Urban air mobility vehicles — short-range electric aircraft designed for city use — are in commercial operation in several cities. The category has moved from science fiction to regulated airspace. The technology is real; the scale is still limited; the regulatory frameworks are still catching up.
Q: What does the flying car moment tell us about how to track emerging technology?
That the gap between ‘impossible’ and ‘commercially deployed’ is shrinking. Technologies that seemed like speculative fiction in 2010 are in production in 2025. The foresight discipline is to track technologies at the research frontier, not wait for them to appear in the news.
Q: What infrastructure needs to exist for urban air mobility to scale?

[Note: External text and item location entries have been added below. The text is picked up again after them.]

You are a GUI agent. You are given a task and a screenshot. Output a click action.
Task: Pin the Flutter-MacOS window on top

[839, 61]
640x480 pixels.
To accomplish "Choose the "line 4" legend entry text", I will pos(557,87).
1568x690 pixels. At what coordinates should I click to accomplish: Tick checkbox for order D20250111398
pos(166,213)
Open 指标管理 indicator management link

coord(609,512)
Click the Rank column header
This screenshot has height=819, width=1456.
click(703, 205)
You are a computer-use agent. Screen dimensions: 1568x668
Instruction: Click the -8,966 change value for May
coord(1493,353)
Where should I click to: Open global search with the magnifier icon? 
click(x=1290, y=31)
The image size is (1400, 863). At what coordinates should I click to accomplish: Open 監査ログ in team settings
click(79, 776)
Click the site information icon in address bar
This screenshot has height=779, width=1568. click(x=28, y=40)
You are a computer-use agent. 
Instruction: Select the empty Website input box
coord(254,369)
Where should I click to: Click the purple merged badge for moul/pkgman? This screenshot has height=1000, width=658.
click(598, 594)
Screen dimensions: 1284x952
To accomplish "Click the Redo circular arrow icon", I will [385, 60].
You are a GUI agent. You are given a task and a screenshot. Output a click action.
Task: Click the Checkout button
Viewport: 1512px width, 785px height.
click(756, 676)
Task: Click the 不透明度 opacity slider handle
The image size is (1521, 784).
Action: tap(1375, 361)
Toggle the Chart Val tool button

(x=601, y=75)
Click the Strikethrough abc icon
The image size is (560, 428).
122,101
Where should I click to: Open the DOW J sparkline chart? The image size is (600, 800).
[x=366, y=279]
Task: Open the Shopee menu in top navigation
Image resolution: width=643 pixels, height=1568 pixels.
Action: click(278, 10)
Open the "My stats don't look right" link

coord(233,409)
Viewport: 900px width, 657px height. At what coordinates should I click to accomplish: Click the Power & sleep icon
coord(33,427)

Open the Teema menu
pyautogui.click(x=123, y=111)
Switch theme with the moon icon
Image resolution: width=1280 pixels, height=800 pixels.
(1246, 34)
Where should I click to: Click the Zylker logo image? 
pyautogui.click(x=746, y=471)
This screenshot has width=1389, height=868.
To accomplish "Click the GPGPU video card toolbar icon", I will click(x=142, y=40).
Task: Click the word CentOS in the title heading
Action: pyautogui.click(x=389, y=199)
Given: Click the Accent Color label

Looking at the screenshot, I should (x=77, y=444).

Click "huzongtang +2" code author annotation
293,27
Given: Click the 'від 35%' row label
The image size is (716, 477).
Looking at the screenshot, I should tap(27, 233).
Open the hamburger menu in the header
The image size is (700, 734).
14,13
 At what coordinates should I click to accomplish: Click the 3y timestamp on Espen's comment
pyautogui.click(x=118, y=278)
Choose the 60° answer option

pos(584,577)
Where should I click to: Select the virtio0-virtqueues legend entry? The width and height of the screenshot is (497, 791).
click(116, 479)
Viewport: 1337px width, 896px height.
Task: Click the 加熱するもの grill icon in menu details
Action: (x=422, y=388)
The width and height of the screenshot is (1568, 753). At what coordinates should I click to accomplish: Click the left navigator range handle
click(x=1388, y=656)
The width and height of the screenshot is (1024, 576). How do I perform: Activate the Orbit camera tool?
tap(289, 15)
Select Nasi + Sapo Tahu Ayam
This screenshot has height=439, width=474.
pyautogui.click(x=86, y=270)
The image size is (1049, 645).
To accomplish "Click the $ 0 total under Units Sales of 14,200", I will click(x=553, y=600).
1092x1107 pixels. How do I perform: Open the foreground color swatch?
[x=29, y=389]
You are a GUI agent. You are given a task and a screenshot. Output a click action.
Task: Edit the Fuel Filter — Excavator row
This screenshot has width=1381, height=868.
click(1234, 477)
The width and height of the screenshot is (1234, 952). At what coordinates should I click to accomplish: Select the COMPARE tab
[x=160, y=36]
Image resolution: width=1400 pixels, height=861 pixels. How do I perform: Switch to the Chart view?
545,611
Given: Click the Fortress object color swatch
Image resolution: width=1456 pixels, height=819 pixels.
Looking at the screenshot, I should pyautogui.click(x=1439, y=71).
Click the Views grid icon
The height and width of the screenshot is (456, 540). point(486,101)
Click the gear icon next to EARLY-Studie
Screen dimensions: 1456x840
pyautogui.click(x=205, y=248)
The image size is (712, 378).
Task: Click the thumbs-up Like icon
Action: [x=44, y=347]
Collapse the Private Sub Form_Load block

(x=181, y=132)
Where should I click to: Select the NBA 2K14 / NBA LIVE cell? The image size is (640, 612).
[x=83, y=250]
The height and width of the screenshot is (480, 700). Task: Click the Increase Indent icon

Vertiports — the equivalent of bus stops for air taxis — as well as air traffic management systems designed for low-altitude urban flight, charging infrastructure, and noise regulation frameworks. The technology is ahead of the infrastructure in most cities.
Q: Can Morris Misel speak about urban air mobility, transport futures, and emerging technology?
Yes. For keynotes on transport and technology futures, visit morrismisel.com/event-organisers.
Uber Air made a splash today announcing that they are currently investigating either Sydney or Melbourne as a possible third international site for a trial of their new Uber Air taxi service. Over the past few weeks we’ve seen a few of these announcements from various potential p.
When signals like Flying Cars / ABC Illawarra emerge, organisations that engage early have the advantage of choosing their response rather than reacting to events. That gap between those who prepared and those who did not is where competitive positioning is actually made or lost.
The most important question is not whether Flying Cars / ABC Illawarra will matter, but how quickly it will matter in your specific context. Leaders benefit most from mapping the ripple effects early — not just the direct impact but the second and third-order consequences that arrive later and hit harder. That is the practical work of foresight.